[Exercises to complete]:
A: Translate this sentence from the passage on institutions and economic growth into French: "With open access—inclusiveness, equality and diversity—societies are more able to flourish and prosper."
B: Answer these questions from the passage on institutions and economic growth:
(i) From what year does the paper on Europe's rise cover economic change?
(ii) In what year did North and Weingast publish their paper on constitutions and commitment?
(iii) How is the critical reviews section ordered?
C: Carry on the passage on institutions and economic growth from the point where it stops.

[Source excerpt]:

The theory of interaction between political and economic institutions is further reinforced by Acemoglu, Johnson and Robinson in The Rise of Europe: Atlantic Trade, Institutional Change, and Economic Growth, which covers the economic rise of Europe after 1500. The paper finds that the Transatlantic trade after the year 1500 increased profits from trade and thus created a merchant class that was in a position to challenge monarchical power. By conducting regression analysis on the interaction variable between institution type and the Atlantic trade, the paper also demonstrates a significant interaction between the Atlantic Trade and the political institution: the presence of an absolutist monarch power hampers the effect of the Atlantic Trade on economic rise. It explains why Spain, despite the same access to the Atlantic Trade fell behind England in economic development.
Acemoglu and Robinson have explained that their theory is largely inspired by the work of Douglass North, an American economist, and Barry R. Weingast, an American political scientist. In North and Weingast's paper in 1989, Constitutions and Commitment: The Evolution of Institutions Governing Public Choice in Seventeenth-Century England, they conclude that historical winners shape institutions to protect their own interests. In the case of the Glorious Revolution, the winning merchant class established property rights laws and limited the power of the monarch, which essentially promoted economic growth. Later on, North, Wallis and Weingast call this law and order open access, in their 2009 paper Violence and the Rise of Open-Access Orders. With open access—inclusiveness, equality and diversity—societies are more able to flourish and prosper.

Critical reviews

The critical reviews below are noticeable responses either directly or indirectly addressed towards the book, the authors, or the arguments made by the book. The section below is arranged in alphabetical order of the respondent's first name.

[Supplied material]:

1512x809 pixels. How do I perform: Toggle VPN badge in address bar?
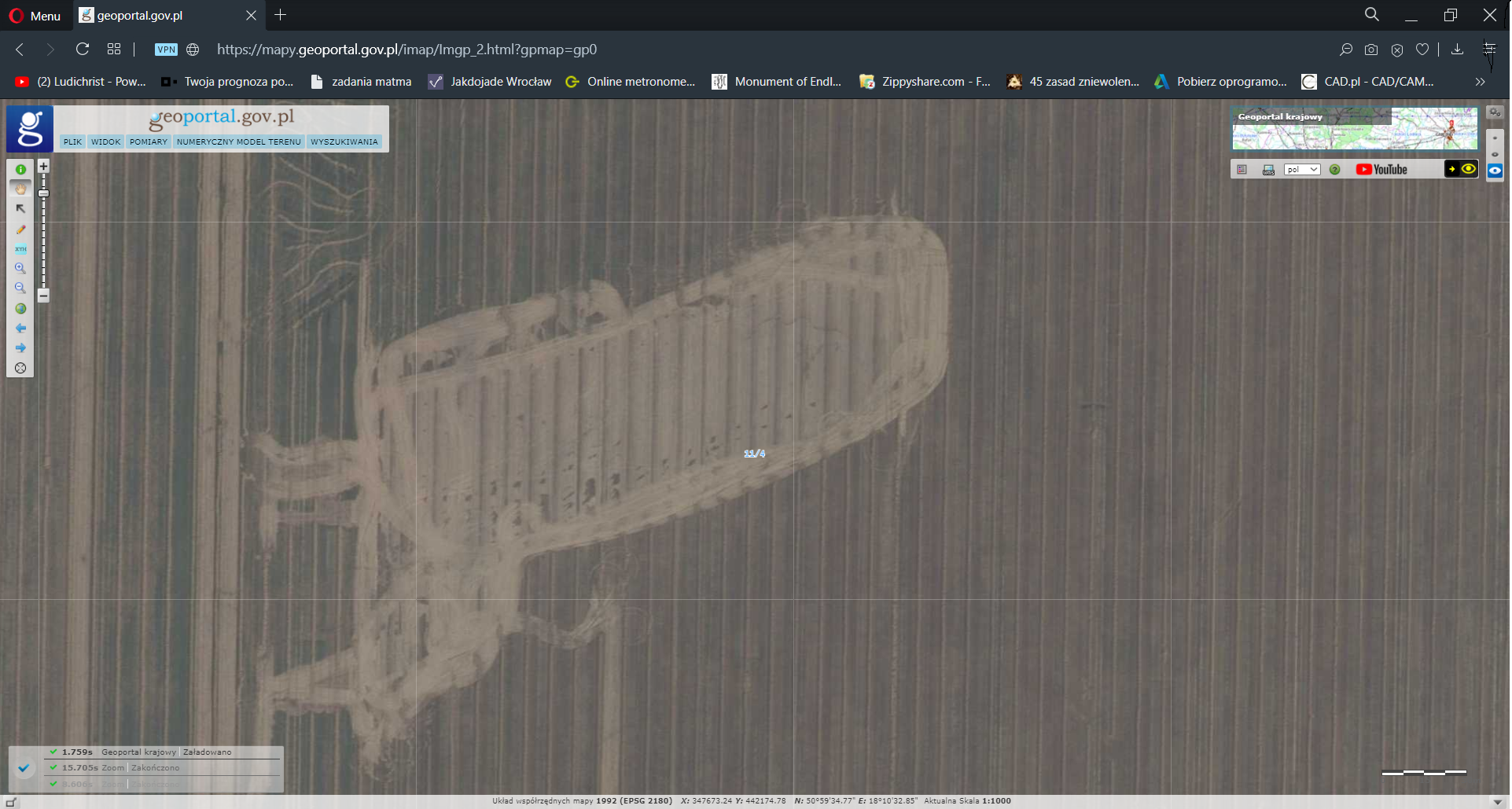tap(166, 50)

[Expected responses]:
A: Avec l'accès ouvert (inclusivité, égalité et diversité), les sociétés sont davantage en mesure de s'épanouir et de prospérer.

B:
(i) From 1500.
(ii) 1989.
(iii) Alphabetically by the respondent's first name.

C:
Arvind Subramanian

Indian economist Arvind Subramanian points out the potential problem of reverse causality in Acemoglu and Robinson's theory in his publication in The American Interest. Why Nations Fail takes political institutions as causes and economic performance as results for granted. However, according to Modernization theory, causation can also go the other way around—improvement of political institutions can also be a result of economic modernization. The book thus fails to explain why this alternative perspective does not work.
Subramanian also points out the limitation of the book to explain the recent economic development in China and India. Under an authoritarian regime, China has achieved rapid economic development while democratic India has lagged much behind. According to Surbramanian, one can say that China and India are outliers or that it is still too early to decide. However, it is still unsatisfying that the theory is unable to explain the situation of 1/3 of the world's population, and it is unlikely that China or India will change drastically in the near future, according to the prediction.
Acemoglu and Robinson counter that their theory distinguishes between political and economic institutions and that it is not political institutions that contribute to growth directly but economic institutions shaped by the political institutions. In the case of China, even though the political institutions on a higher level are far from inclusive, the incentive to reform Chinese economy does come from political institutions; in 1978 from Deng Xiaoping's opening up policy at the end of the internal political feud during the Cultural Revolution. This exactly fits into the theory that the change in political institutions has shaped economic institutions and thus has influenced economic performance. This economic growth is further expected to shape the political institutions in China in the future. One can only say that China is an outlier to the theory when in the future China becomes as wealthy as U.S. or Germany but still remains an authoritarian regime.
Regarding the case of India, the authors deny an equivalence between inclusive political institutions and electoral democracy. Electoral democracy is the de jure system adopted by a country while political institutions refer to the de facto structure and quality of political system of a certain country. For example, India's political system has long been dominated by the Congress Party; the provision of public goods is preyed upon by political patrimonialism; various members of Lok Sabha face criminal charges; and caste-based inequality still exists. The quality of democracy is very poor and thus the political institutions are flawed in India, which explains why economic institutions are equally poor and economic growth is stymied.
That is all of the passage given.